Announcement

What Does Multiple Linear Regression Look Like?

Consider once again the regression of homocysteine on B12 and folate (all logged to base 10). It's common to think of the data and display it as pairwise scatterplots. The regression equation

LHCY = 1.570602 - 0.082103 LCLC - 0.136784 LB12

is often mistakenly thought of as a line. However, it is not a line, but a surface.

Each observation is a point in 3-dimensional space {(xi, yi, zi), i = 1,..n} [here, (LCLCi, LB12i, LHCYi)]. When plotted, the data look like the picture to the left.

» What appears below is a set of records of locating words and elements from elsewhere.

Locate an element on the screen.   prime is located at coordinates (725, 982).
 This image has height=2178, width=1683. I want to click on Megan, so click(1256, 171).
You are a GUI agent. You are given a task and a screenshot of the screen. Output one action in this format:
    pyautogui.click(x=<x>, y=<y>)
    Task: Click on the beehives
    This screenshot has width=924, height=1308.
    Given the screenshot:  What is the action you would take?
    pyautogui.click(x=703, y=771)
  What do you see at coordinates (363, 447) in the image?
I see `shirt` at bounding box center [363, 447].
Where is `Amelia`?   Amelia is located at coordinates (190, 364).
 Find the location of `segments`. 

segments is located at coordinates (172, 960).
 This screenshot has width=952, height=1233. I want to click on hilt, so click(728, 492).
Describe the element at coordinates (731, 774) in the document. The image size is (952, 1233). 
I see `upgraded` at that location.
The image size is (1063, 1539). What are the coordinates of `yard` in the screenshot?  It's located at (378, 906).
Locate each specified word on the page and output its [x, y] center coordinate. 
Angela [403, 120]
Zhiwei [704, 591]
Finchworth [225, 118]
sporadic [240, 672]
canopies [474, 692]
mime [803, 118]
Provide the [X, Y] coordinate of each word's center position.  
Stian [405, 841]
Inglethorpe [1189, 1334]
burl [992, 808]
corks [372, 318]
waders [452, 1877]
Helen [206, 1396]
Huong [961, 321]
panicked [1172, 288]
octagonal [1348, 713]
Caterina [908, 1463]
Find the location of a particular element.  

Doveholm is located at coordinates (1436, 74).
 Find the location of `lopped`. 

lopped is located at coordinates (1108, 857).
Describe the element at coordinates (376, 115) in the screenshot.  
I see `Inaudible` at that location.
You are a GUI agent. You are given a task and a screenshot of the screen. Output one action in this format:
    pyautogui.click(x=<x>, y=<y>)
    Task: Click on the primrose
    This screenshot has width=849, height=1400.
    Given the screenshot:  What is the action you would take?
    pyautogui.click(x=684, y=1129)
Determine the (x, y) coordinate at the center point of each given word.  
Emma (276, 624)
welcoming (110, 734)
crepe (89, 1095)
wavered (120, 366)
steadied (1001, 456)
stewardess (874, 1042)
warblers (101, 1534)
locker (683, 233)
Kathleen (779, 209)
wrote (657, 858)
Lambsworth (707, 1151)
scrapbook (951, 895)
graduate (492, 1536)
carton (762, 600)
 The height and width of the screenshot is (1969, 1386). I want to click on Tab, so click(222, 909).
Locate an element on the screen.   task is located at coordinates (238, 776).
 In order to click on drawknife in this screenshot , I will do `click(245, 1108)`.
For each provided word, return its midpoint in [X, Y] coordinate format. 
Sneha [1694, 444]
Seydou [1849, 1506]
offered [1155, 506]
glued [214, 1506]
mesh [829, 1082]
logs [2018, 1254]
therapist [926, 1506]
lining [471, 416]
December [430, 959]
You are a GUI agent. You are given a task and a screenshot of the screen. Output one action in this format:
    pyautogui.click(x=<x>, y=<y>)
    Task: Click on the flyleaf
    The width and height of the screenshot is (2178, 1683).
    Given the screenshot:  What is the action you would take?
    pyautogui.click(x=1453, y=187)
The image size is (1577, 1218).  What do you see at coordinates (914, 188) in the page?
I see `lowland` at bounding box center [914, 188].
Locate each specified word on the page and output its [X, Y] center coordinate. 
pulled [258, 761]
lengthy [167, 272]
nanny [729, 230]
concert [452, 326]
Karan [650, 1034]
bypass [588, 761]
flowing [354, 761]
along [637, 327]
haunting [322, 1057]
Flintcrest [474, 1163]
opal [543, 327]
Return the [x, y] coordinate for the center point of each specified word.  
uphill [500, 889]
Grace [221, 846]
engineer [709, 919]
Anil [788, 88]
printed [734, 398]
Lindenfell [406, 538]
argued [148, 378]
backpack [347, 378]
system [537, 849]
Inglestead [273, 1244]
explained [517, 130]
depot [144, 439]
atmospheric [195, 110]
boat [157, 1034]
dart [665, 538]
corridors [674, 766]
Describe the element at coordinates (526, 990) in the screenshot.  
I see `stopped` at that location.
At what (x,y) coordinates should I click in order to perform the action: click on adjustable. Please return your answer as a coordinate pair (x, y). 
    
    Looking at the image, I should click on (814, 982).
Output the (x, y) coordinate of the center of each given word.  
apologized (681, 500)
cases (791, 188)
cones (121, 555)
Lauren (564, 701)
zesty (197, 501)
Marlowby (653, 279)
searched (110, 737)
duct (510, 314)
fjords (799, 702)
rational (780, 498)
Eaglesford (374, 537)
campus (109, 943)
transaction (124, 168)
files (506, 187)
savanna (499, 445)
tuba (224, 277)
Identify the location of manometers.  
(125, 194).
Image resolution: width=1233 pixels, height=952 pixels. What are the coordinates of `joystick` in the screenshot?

It can be difficult to appreciate a two-dimensional representation of three- dimensional data. The picture is redrawn with spikes from each observation to the plane defined by LCLC and LB12 to give a better sense of where the data lie.

The final display shows the regression surface. It is a flat plane. Predicted values are obtained by starting at the intersection of LB12 and LCLC on the LB12-LCLC plane and travelling parallel to the LHCY axis until the plane is reached (in the manner of the spike, but to the plane instead of the observation). Residuals are calculated as the distance from the observation to the plane, again travelling parallel to the LCHY axis.

The same thing happens with more than 2 predictors, but it's hard to draw a two-dimensional representation of it. With p predictors, the regression surface is a p-dimensional hyperplane in a (p+1)-dimensional space.